0

Edited: In relation with our research, the respondents were deaf employees but due to the difficulty to have a large sample size, we're hoping to target that the respondents will be n=40 to reasonably say that it is a good estimate of statistical inference of the data for prediction using a simple linear regression analysis. And so, how many should be the participants to say that it is a good sample to have a good prediction? -like to have a good correlation, from my knowledge, (is it true? that n= 30 is the smallest good sample size) then, what about for a simple linear regression?

M. Cris
  • 300
  • 2
  • 8
A Awoo
  • 1
  • 4

2 Answers2

1

The answer to your question is a hotly debated topic, and could depend on the underlying distribution of the variable you are trying to sample.

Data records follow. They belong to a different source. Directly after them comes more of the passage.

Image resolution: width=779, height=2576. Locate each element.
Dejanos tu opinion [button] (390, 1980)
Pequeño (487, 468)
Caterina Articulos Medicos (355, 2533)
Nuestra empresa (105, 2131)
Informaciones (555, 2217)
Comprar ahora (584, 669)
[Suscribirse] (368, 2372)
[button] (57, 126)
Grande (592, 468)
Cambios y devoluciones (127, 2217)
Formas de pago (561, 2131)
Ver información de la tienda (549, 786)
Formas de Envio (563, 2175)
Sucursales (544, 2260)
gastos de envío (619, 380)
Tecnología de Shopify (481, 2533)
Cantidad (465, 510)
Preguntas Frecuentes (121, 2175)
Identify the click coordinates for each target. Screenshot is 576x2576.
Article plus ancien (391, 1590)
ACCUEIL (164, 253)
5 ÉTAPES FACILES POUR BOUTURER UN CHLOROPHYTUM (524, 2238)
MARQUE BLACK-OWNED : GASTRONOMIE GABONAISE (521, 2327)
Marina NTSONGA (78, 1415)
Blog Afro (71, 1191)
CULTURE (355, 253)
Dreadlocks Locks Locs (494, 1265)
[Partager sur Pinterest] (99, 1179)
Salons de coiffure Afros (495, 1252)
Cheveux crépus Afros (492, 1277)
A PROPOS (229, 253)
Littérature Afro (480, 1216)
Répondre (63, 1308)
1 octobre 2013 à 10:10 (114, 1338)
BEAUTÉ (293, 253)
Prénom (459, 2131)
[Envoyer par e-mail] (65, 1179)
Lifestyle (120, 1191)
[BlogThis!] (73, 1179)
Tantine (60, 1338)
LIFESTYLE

If the variable has an underlying density with a tight, high peak and never any outliers, then a smaller sample size will likely be able to capture the characteristics of the variable in question. Think of a mean-zero Gaussian with very very low variance. However, if you have a heavy-tailed distribution with low-probability, high-impact events, you will need lots more samples to capture that. S&P500 day-over-day changes are an example of this.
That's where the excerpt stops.